- _What to do_: Your answer should reproduce every line of the material in which the word "icon" occurs.

- _Data excerpts_:
===
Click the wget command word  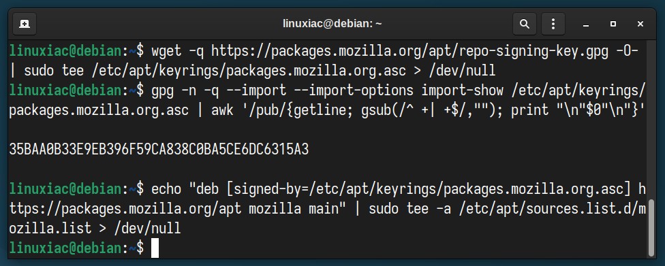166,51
===
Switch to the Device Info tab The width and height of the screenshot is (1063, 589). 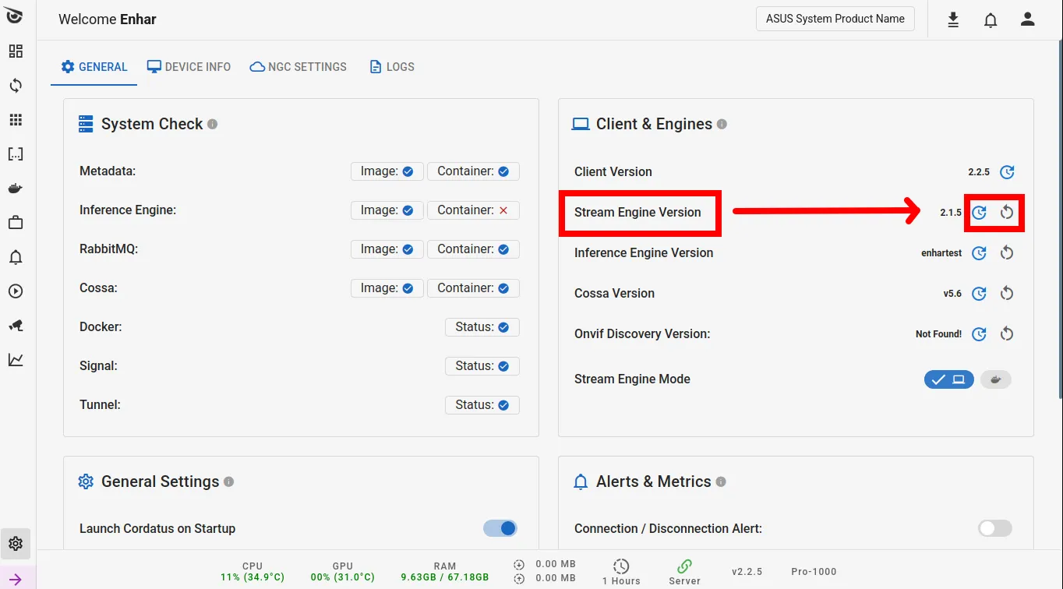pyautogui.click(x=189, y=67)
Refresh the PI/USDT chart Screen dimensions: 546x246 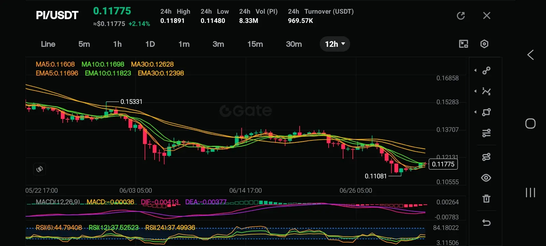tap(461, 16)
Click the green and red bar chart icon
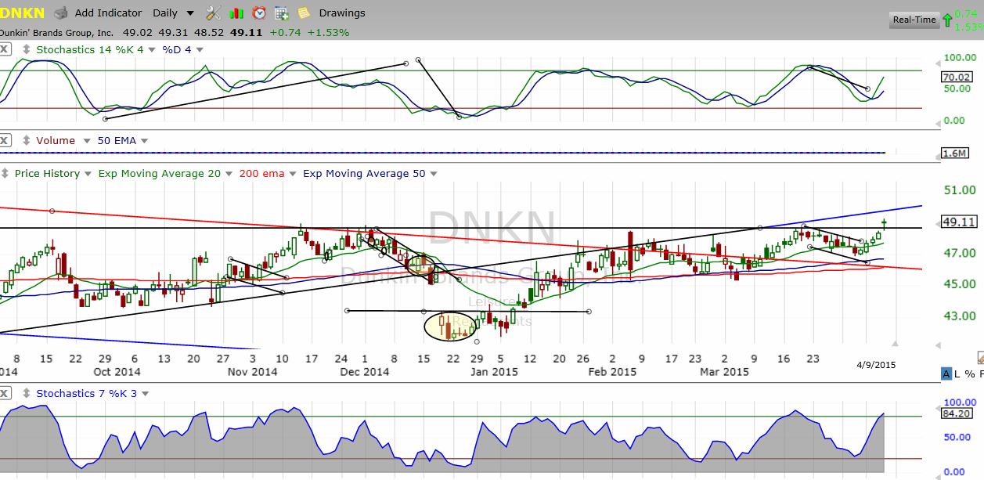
===
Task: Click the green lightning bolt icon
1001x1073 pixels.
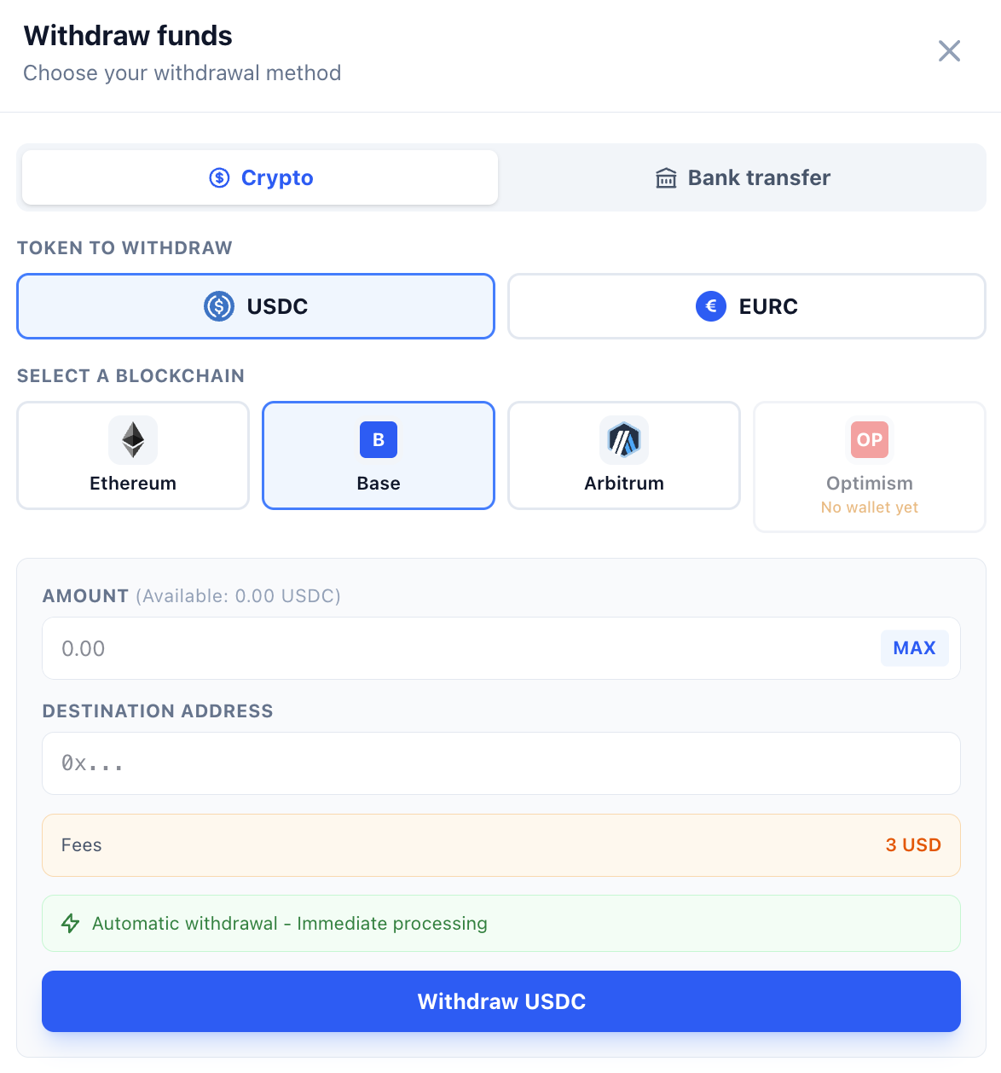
===
- _Solution to the problem_:
Click the green and red bar chart icon
Task: Click the green lightning bolt icon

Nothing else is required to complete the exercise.